NCAA

Pac-12 officially announces conference only schedule for fall sports

The Pac-12 has officially announced that the conference is canceling all non-conference events for fall sports. But that the mandatory athletic activities only start once health and safety metrics have been met.

SAN FRANCISCO – The Pac-12 CEO Group announced today that the fall season for several Pac-12 sports, including football, men’s and women’s soccer and women’s volleyball, would schedule Conference-only games, and that it is delaying the start of mandatory athletic activities, until a series of health and safety indicators, which have recently trended in a negative direction, provided sufficient positive data to enable a move to a second phase of return-to-play activities.

Pac-12 press release

The Pac-12 also took the step of guaranteeing that athletes who don’t want to participate in the season due to health and safety concerns will keep their scholarship and remain in good standing with their teams. This will remove the penalty of losing their scholarships from the decision making process of athletes and allow them to focus on making the best decision for their health.

While the conference’s decision to allow the athletes to opt out and keep their scholarship is correct, the decision to limit the season to conference play remains unknown. The contracts signed for these series have been in place for along time and this could cause ripple down economic effects, especially on the smaller athletic departments (like WSU and OSU). Is money poor Washington State going to have to pay Idaho for a body bag game that never took play? Or is there an opt out clause that protects the university in case of unforeseen situations?

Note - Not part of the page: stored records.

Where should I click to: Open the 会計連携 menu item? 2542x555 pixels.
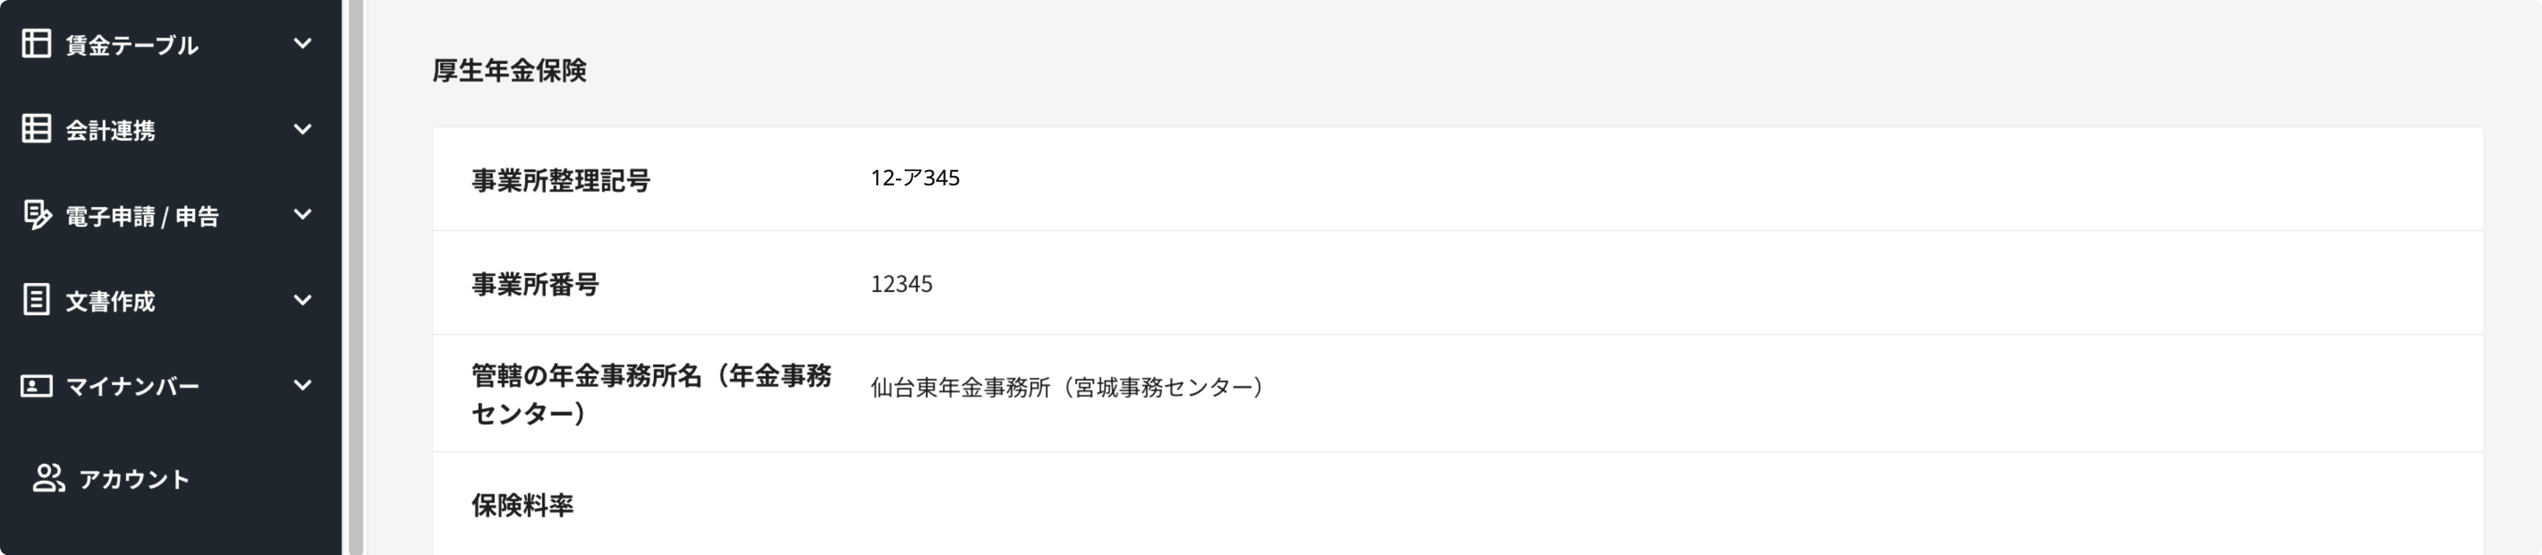(x=111, y=130)
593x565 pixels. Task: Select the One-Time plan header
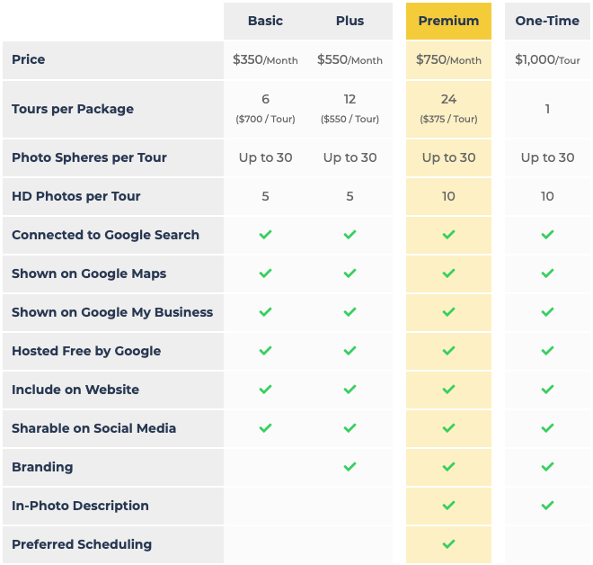[547, 21]
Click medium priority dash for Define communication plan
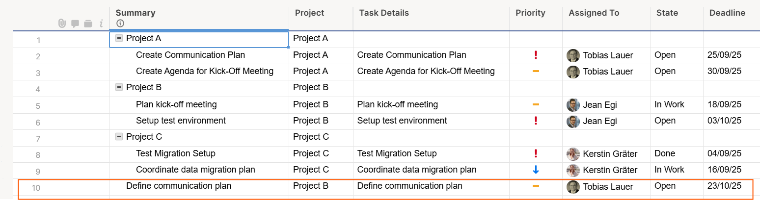This screenshot has height=200, width=760. pos(536,186)
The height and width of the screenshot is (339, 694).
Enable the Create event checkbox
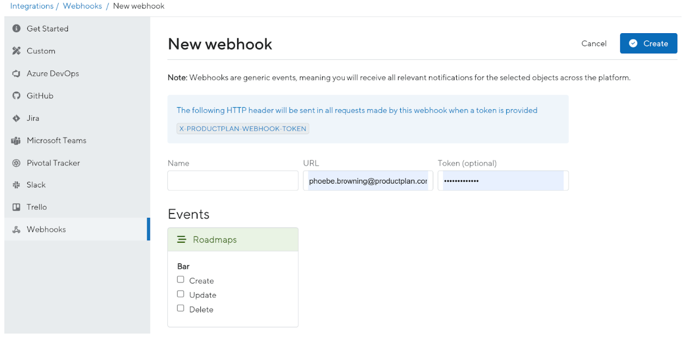[x=180, y=279]
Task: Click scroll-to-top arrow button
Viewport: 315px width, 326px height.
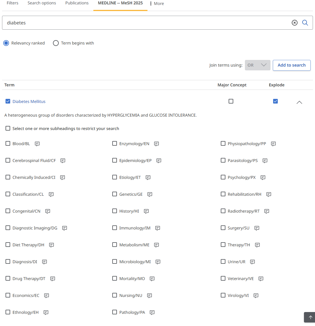Action: click(310, 317)
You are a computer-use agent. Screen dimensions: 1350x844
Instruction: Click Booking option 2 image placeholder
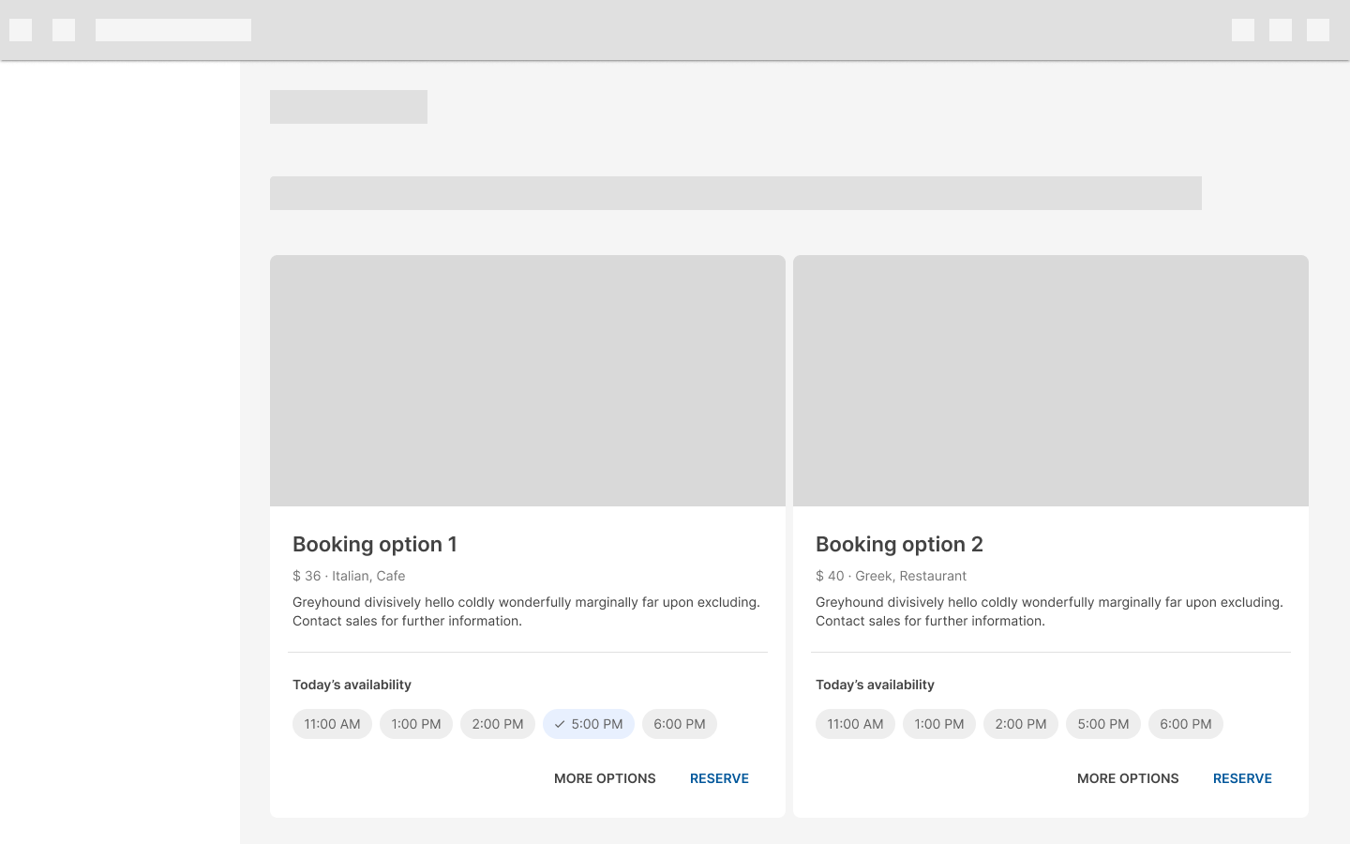point(1050,381)
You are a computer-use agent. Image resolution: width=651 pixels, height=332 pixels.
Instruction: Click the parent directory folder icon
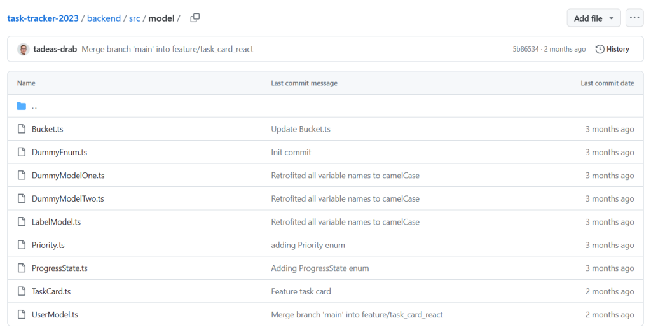[x=22, y=106]
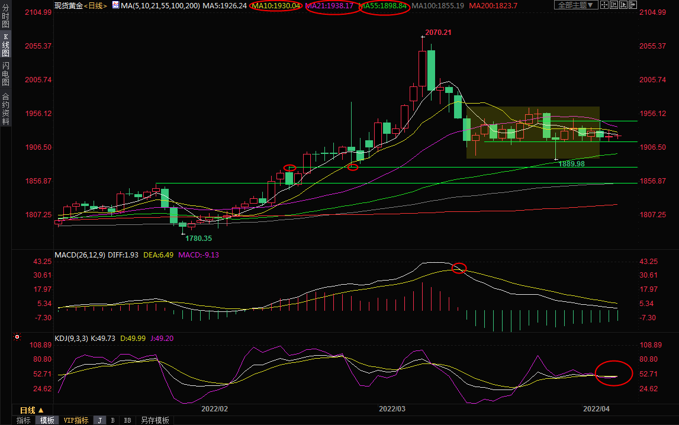Toggle the J template button
The image size is (679, 425).
[x=99, y=420]
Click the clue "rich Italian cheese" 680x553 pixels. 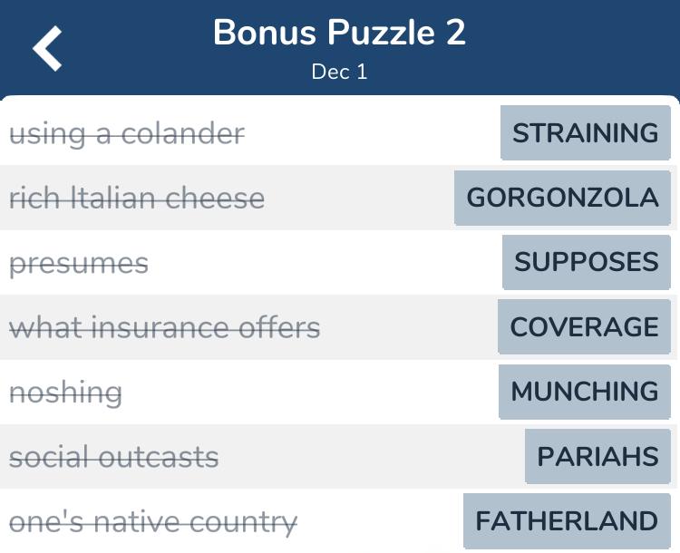[137, 199]
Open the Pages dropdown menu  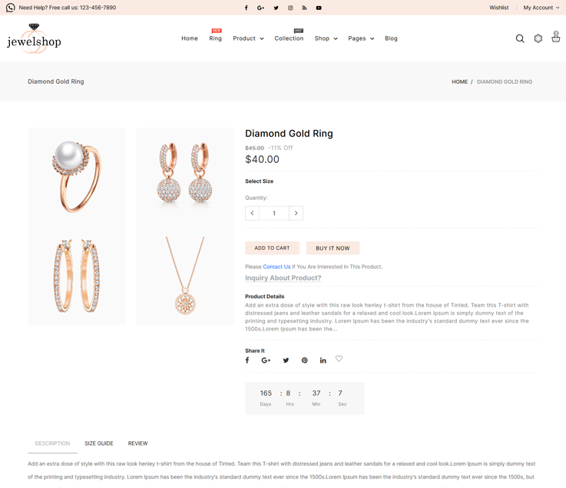[361, 38]
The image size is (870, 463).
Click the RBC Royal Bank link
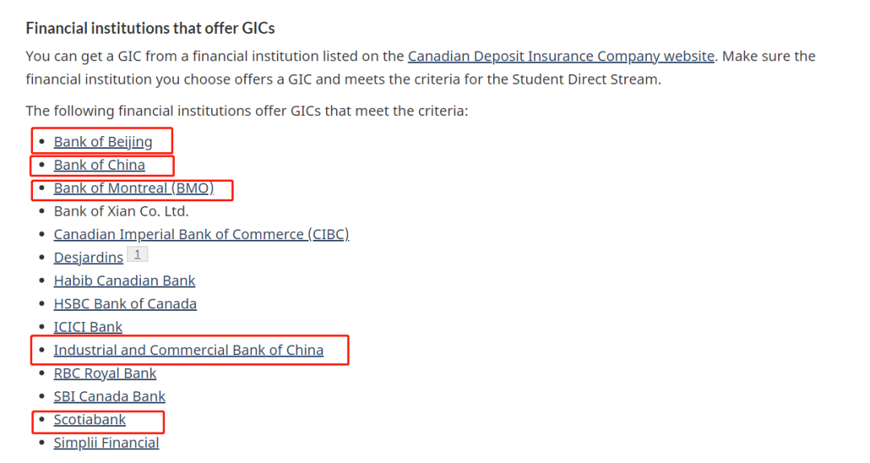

If these smaller schools, or even the private schools, see themselves having to make payouts for these canceled games it’s going to snowball on the departments. Which would mean greater cost and more debt for a lot of these schools in an environment where Stanford has already eliminated 11-scholarship sports over the economic fall out from the pandemic.

This could get ugly really fast if there are even more cost, especially with the fall sports season not even being guaranteed in this announcement. If the Pac-12 cancels the fall sports season due to the case surges we’re seeing across its territory…then there will be even more programs cut.

Honestly, I don’t see how we can safely have fall sports with the recent uptick in cases. There is too much risk for athletes with a respiratory disease that could harm them long term, if they survive it. But at least the release today shows the Pac-12 is aware of that and its trying to give its athletes a chance to make the decision on what’s best for their health and not their financial future.